> _Selected text_

These reports show that on one hand there is an increasing appetite for CEO Activism, but there is also additional scope for alienating significant groups of stakeholders by taking a stance. alva has previously reviewed the impact that even a fake news story on CEO Political Activism can have on a company’s reputation, when we reviewed a boycott of Pepsi.
This puts an extra emphasis on the Corporate Affairs leader within the business to play a vital role in this process. They are the Connecting Leader within the business, with oversight of the opinions of each of the key stakeholder groups including customers, employees, investors and regulators. As such Corporate Affairs leaders are best placed to support the CEO.
It is vital that significant thought is put into which issues to be vocal about and which to avoid. Picking the issues that are aligned to the company’s values and DNA reinforces the stance of the company and its leader.
The timing of the announcement is also important. Half of consumers expected a company to respond to an issue within 24 hours, which can either lead to first-mover advantage on an issue or hasty proclamations that might back the company and CEO into a corner.

> _Exercise set_
1. Decide whether each statement below agrees with the passage on CEO activism. Answer yes or no for each and quote the words of the passage that decide it.
(a) Half of consumers expected a company to respond to an issue within 24 hours.
(b) alva reviewed a boycott of Coca-Cola.
(c) Corporate Affairs leaders are best placed to support the CEO.
2. Which key stakeholder groups does the passage on CEO activism name as being overseen by the Corporate Affairs leader?
3. Write a continuation of the passage on CEO activism, starting after its final sentence.

> _Dataset extract_
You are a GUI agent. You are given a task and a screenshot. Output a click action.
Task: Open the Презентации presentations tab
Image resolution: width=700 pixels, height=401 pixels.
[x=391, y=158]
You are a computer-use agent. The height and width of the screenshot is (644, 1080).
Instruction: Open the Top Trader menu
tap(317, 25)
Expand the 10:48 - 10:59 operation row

---

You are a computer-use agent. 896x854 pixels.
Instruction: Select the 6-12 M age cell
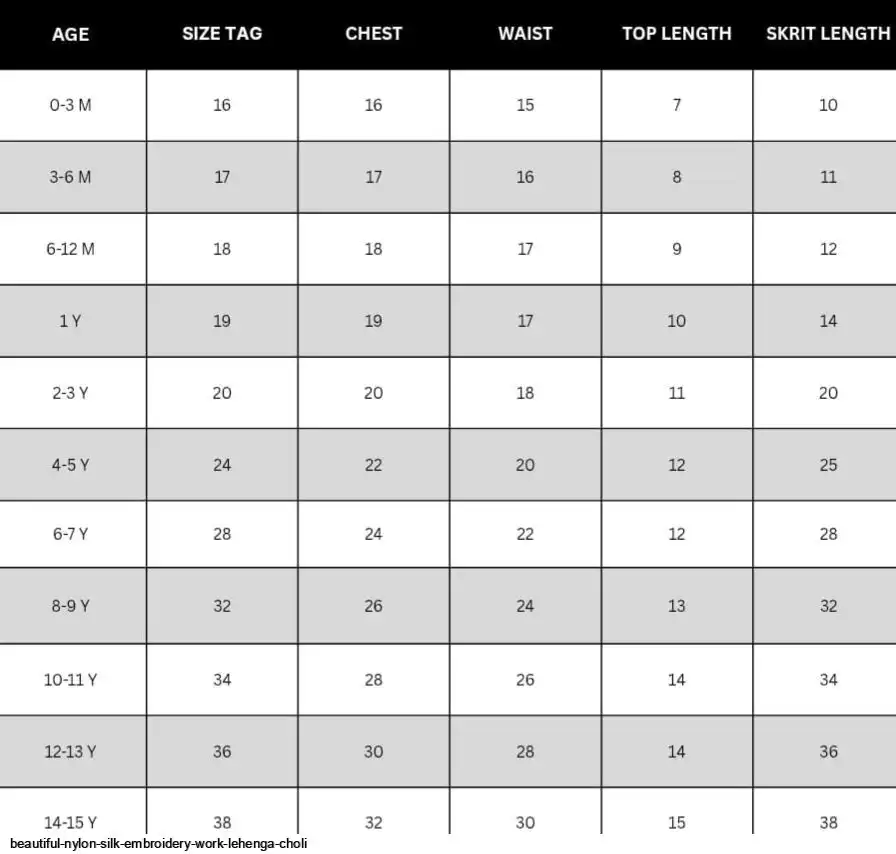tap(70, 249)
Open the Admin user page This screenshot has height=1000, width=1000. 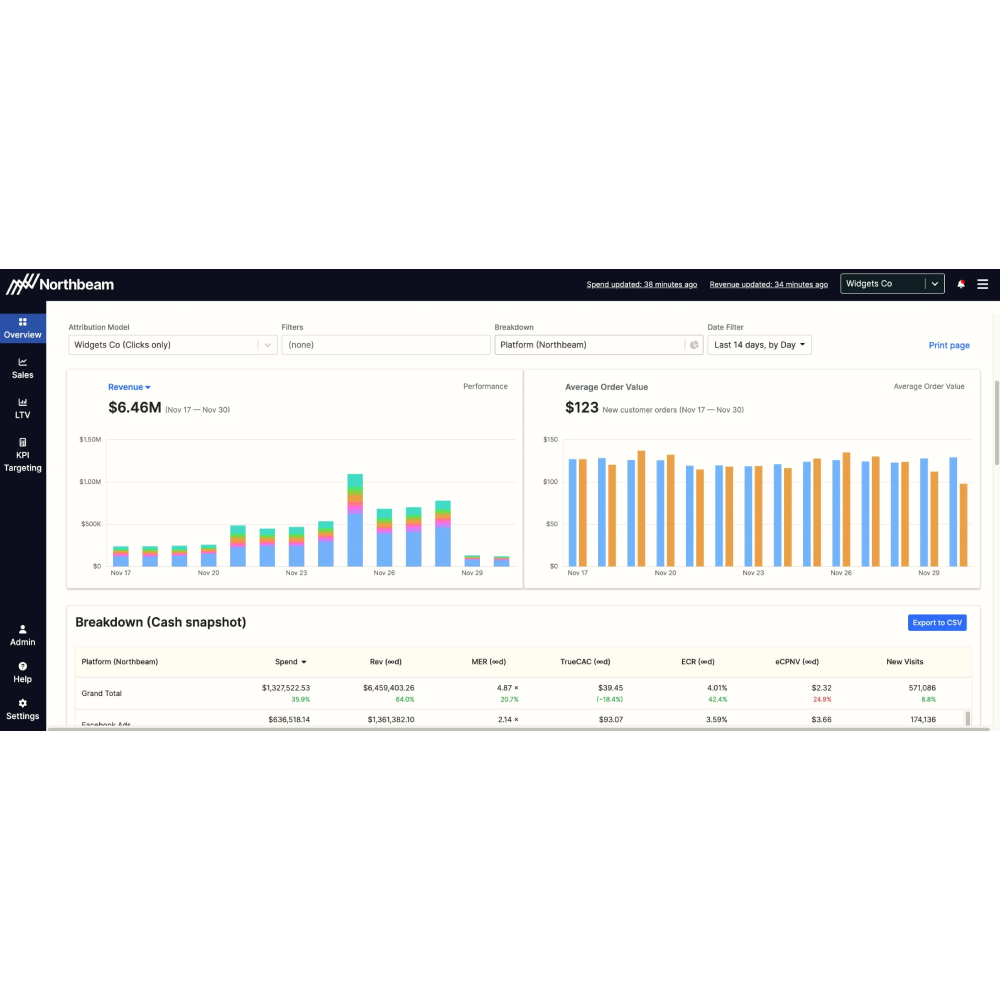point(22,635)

> _Results of the exercise_
1.
(a) Yes: "Half of consumers expected a company to respond to an issue within 24 hours"
(b) No: "when we reviewed a boycott of Pepsi"
(c) Yes: "Corporate Affairs leaders are best placed to support the CEO"

2. Customers, employees, investors and regulators.

3.
When alva reviewed the most prominent Pharmaceutical CEOs last year, Kenneth C. Frazer of Merck topped the ranking. This was largely due to his decision to be one of the first CEOs to resign from Trump’s advisory council following the Charlottesville incident. His decision led to some criticism, but overall the response was positive and briefly put the pressure on those still on the council, until it had to be disbanded a few days later following a raft of subsequent resignations.
By being an early mover, Frazer won recognition and was regularly referenced when others followed his lead. With clear potential benefits for taking the lead, combined with an expectation of responding to incidents within a day, Corporate affairs leaders need to already have oversight on a wide range of potential issues.
Following the Parkland shootings, Delta Airlines’ CEO Ed Bastian responded by removing discounts for NRA members. He subsequently claimed this was an attempt to appear neutral as opposed to endorsing the NRA, but it was certainly initially seen as an attack on the organisation and led to Georgia lawmakers removing a tax break for the organisation in retaliation. Objectively, this financial loss could be viewed as a miscalculation, but it instead led to Bastian hardening his stance, stating “Our decision was not made for economic gain and our values are not for sale”.
This incident could have gone either way for Bastian and Delta, but by remaining authentic to his original stance he won praise from numerous quarters, including peers like Salesforce CEO Marc Benioff who tweeted “The CEO of the year award goes to Ed Bastian”.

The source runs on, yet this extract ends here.